→ REQUIRED ACTION
Go through the lines below and copy each one that holds the string "agent".

Content starts

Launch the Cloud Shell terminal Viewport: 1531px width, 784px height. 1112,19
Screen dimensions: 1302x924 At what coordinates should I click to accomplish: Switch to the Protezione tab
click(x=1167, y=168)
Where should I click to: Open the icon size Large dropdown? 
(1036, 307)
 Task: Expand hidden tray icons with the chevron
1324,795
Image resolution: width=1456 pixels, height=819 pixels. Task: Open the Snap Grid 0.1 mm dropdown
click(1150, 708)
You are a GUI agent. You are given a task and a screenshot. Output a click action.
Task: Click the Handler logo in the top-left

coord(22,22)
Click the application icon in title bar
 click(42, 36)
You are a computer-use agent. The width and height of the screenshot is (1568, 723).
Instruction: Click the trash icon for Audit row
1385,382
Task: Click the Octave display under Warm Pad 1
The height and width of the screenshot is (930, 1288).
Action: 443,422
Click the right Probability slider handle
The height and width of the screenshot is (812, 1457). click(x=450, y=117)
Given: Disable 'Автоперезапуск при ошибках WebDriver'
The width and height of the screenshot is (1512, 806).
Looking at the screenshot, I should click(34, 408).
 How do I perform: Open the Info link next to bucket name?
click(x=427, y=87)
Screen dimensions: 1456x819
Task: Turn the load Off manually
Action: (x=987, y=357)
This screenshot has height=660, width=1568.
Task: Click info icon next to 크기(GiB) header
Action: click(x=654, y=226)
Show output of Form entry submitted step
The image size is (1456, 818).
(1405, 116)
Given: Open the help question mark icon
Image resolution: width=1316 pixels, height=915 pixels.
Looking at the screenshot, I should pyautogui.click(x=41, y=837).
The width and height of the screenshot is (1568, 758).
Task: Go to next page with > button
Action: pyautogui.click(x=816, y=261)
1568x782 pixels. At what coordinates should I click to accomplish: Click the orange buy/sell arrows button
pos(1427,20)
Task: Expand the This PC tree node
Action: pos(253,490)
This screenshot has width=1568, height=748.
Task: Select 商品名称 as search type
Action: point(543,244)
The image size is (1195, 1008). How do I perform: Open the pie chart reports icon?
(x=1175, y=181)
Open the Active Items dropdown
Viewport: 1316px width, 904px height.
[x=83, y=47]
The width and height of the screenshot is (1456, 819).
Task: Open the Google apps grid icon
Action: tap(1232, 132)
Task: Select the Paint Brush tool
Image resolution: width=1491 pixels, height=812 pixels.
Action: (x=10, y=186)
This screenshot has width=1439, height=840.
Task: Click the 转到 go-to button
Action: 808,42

Content ends

→ EXERCISE OUTPUT
You are a GUI agent. You are given a task and a screenshot. Output a click action.
You are a computer-use agent. The width and height of the screenshot is (1568, 723).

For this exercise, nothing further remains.